Task prompt: In the listing below, pick out lines with "will".

▼

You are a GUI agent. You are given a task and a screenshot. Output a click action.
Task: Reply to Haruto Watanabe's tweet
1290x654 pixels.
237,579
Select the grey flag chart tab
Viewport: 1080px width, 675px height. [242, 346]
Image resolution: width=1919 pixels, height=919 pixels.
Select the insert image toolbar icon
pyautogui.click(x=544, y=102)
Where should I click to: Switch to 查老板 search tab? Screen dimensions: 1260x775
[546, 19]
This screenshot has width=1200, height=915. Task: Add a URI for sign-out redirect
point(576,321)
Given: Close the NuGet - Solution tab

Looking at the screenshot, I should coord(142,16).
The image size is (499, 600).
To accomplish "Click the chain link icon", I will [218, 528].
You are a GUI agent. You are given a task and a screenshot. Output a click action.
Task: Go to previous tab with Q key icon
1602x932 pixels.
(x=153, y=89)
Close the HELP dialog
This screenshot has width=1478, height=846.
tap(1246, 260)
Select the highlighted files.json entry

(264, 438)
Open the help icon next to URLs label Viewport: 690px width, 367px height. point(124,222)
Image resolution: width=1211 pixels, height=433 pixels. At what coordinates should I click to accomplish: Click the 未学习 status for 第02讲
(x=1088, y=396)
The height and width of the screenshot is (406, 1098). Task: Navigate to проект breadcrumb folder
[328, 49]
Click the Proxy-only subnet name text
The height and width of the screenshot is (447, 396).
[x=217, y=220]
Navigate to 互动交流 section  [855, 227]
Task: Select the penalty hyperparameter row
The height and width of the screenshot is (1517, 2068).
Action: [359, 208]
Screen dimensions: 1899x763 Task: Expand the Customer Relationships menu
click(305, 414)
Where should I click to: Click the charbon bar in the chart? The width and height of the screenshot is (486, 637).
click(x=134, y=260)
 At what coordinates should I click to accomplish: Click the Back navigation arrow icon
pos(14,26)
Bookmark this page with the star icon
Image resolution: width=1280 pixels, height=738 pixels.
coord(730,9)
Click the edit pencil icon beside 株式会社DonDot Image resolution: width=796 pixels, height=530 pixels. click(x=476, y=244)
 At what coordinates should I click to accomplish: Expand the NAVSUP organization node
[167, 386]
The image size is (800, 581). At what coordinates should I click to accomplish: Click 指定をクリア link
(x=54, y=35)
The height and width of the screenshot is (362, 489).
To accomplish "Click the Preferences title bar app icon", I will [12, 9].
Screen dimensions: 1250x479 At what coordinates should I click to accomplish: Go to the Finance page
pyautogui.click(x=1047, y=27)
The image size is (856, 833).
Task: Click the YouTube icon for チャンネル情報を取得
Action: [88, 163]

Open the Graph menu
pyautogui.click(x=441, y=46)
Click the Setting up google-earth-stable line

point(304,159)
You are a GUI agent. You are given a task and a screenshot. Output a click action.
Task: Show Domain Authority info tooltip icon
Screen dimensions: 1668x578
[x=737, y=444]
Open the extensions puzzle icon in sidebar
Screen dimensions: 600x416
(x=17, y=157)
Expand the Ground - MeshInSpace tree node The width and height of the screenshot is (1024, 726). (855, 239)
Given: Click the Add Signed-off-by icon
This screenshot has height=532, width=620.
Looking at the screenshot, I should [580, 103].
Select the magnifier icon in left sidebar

▲

Solution to the problem:
To accomplish "Click the chain link icon", I will [218, 528].
To accomplish "Click the Preferences title bar app icon", I will [12, 9].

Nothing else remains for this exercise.